## Activity
Give back exactly the lines from the one that includes "cjenoteka.hr (17, 2366)" to the last line below, both included, and no further lines.

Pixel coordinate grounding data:
--- START ---

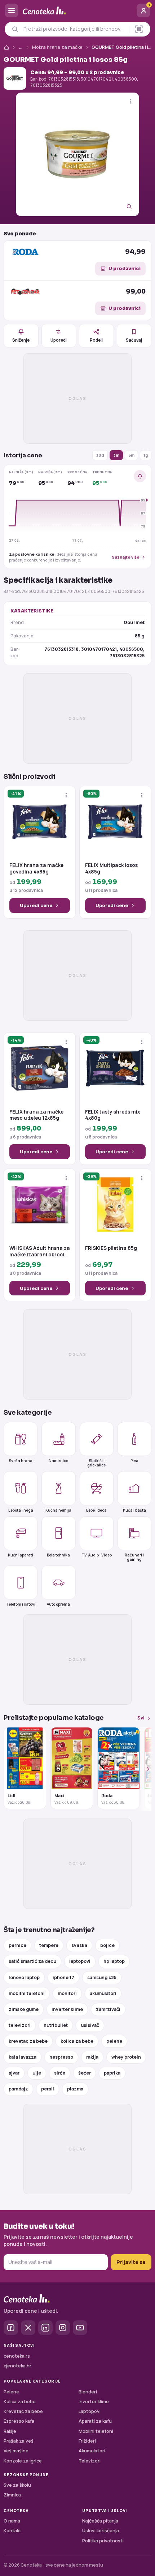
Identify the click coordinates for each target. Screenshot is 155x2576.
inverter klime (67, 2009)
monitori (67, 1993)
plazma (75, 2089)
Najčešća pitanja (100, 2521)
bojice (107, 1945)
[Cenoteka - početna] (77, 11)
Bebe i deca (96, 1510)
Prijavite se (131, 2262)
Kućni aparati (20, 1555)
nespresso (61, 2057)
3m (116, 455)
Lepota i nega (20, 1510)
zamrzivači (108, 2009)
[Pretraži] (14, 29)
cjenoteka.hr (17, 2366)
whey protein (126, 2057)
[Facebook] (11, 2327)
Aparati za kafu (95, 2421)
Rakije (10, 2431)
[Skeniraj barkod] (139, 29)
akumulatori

--- END ---

## Expected answer
cjenoteka.hr (17, 2366)
whey protein (126, 2057)
[Facebook] (11, 2327)
Aparati za kafu (95, 2421)
Rakije (10, 2431)
[Skeniraj barkod] (139, 29)
akumulatori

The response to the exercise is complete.